Another thing you will notice is that for the length of this prayer, there are only a few requests. So many have learned to pray by listening to others pray who have not been taught to pray from the Bible. They shoot a barrage of requests at God as if He were an answering machine or some kind of eternal search engine. But the prayer of Jesus, like the prayers of the Bible, do not major on requests, but rather on relationship. This prayer is truly a conversation between the Father and His Son, which is what the Bible teaches prayer is to be. In a conversation, there are statements of revelation, of feelings, of joy, and of questions. Prayer is a conversation with the Father.

Jesus conveys the will of the Father in His prayer, “I have manifested your name to the people whom you gave me out of the world. Yours they were, and you gave them to me, and they have kept your word. Now they know that everything that you have given me is from you.” 17:6 – 7. There are no requests in that statement. It is simply a statement of the Father’s promise and will. Pray the promises and the will of the Father as revealed in His word.
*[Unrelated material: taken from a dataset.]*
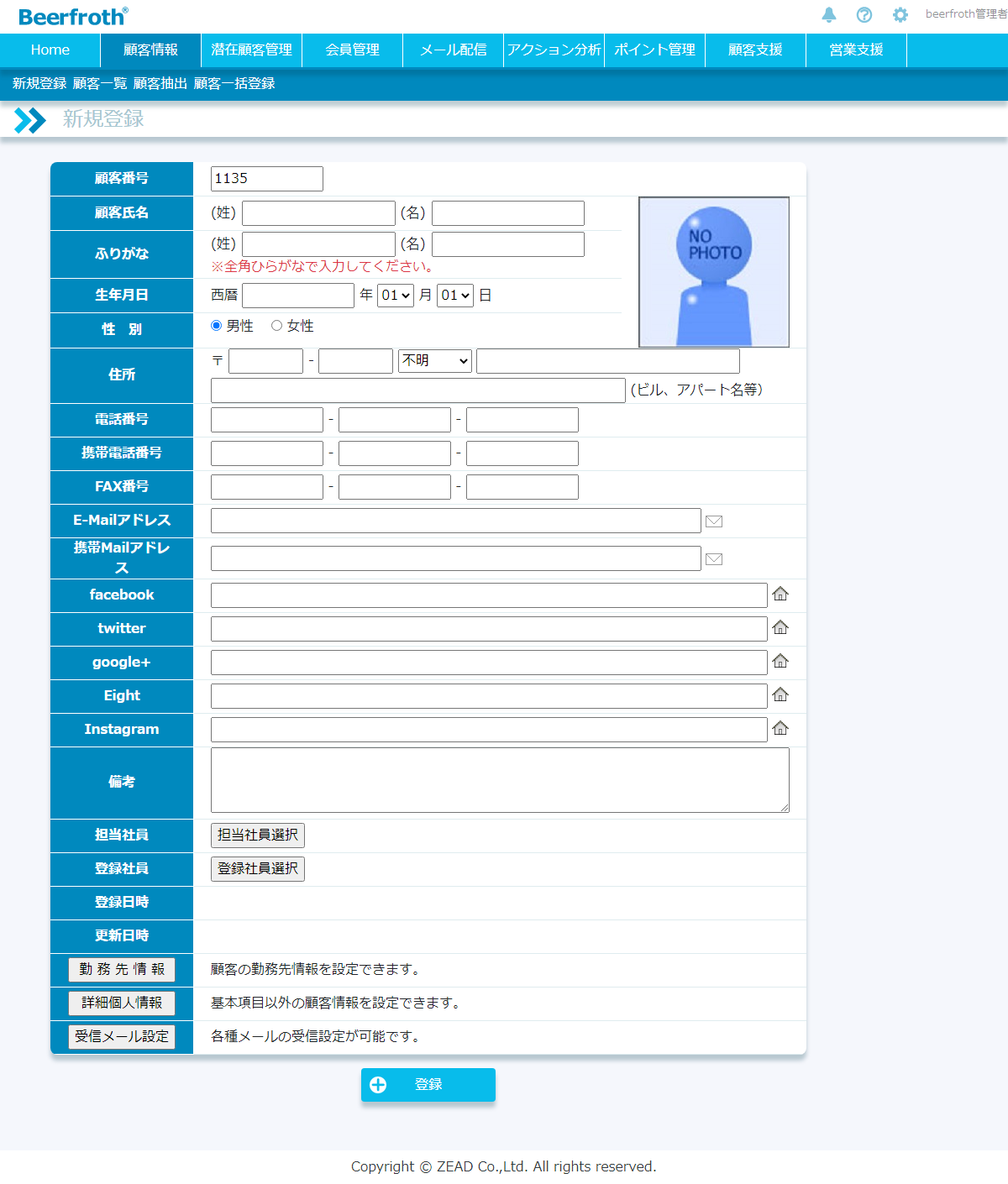Click the blue 登録 submit button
One of the requests of this prayer is for unity; unity in relationship with the Father from His word, and unity in relationship for the followers of Jesus with Him and with each other. This is not something you hear much in prayers today, but it saturated Jesus’ prayer. “Sanctify them in the truth; your word is truth. As you sent me into the world, so I have sent them into the world. And I sanctify myself, that they also may be sanctified in truth.”  The word “sanctified” is the Greek word hagiadzo, which means to make holy, like God. It is understood exclusively in light of the Old Testament and the Hebrew word, que-dosh, which describes God and those who are in right relationship with Him. This is a major request of Jesus in His prayer. Is it a major request of yours? It can be if you will learn to pray with Jesus.

Jesus ends His prayer with a vow, a promise. We are slow to make promises to God based upon our track record of breaking them. But when you make a promise to God based upon His promise revealed to you, relying on His presence in you, and the power of His word for you, it is always proper and highly recommended. A relationship with promises requires faith and faithfulness grows it. God has given you very powerful promises, and so can you, if they are based upon His. “I made known to them your name, and I will continue to make it known, that the love with which you have loved me may be in them, and I in them.”
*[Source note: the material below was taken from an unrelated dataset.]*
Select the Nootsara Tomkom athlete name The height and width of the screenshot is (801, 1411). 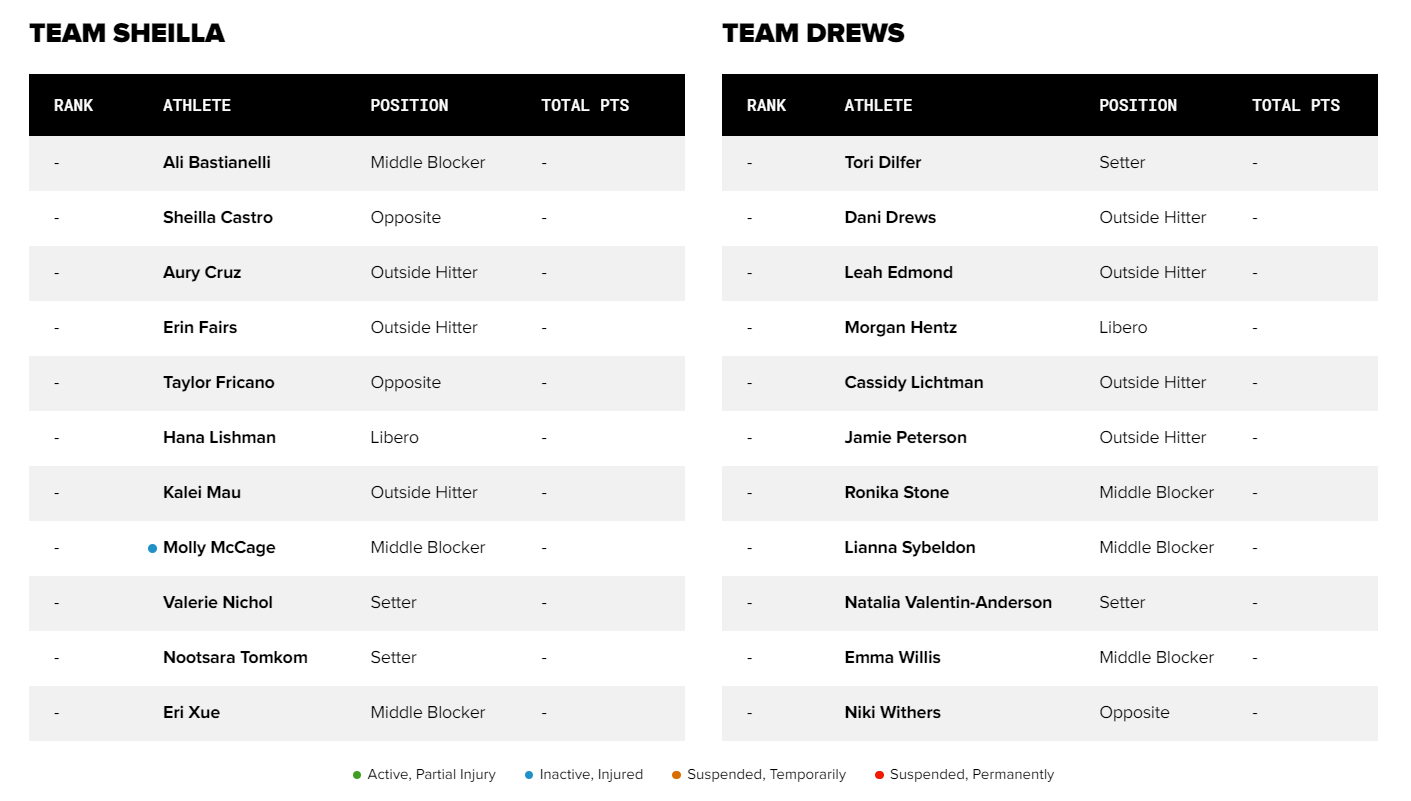235,657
Today, allow the prayer of Jesus to shape yours.  Ask for God’s Son to be glorified in your life, so that the Father’s glory may be known. Ask for unity with the Father in His word, and unity within the fellowship of believers in Christ. Surround these requests with the promises that God has made and the truth from His word. Promise the Father that you will…because this is His will. And remember, “He who calls you is faithful; he will surely do it.” 1 Thessalonians 5:24.
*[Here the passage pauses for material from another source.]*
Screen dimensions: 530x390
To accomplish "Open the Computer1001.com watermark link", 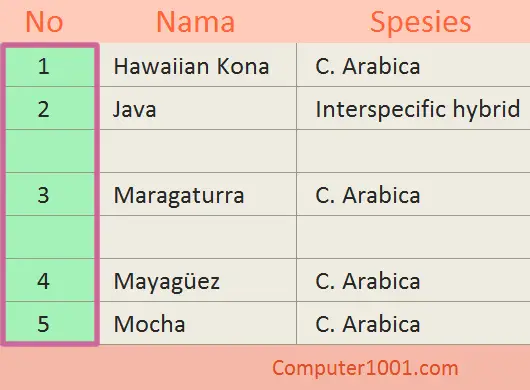I will point(365,368).
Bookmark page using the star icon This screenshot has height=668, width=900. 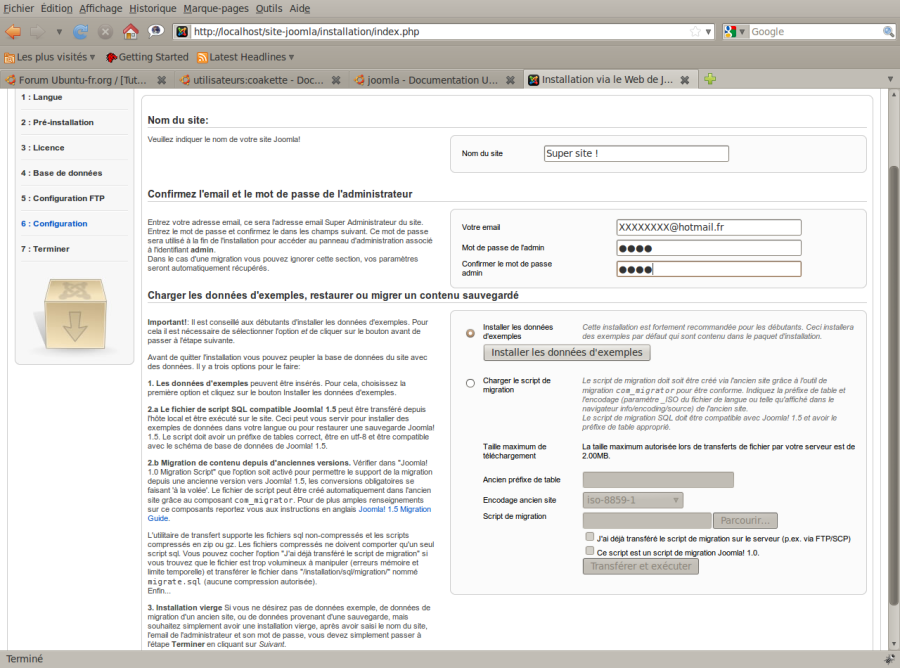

A Breakfast Conversation on the Beach

After the resurrection, John records an event that took place on the Sea of Galilee, John 21:1 – 25. Peter told the disciples that he was going fishing, and a group the disciples went with him. They fished all night and caught nothing. Early that morning, they heard a familiar voice from the shore, “Children, have you caught anything?” The word “children” is the Greek word pie-dion. This was a term of endearment that a parent would call their own children. This was not how you would refer to a boatful of men who had been fishing all night, and had caught nothing! Jesus had other nicknames for His disciples, like little-faiths, and sons of thunder, rocky, and twin. The personal and intimate humor of the Scripture is sometimes overlooked. Calling this tired and unsuccessful group of rough fishermen, pie-dion, was one of those times.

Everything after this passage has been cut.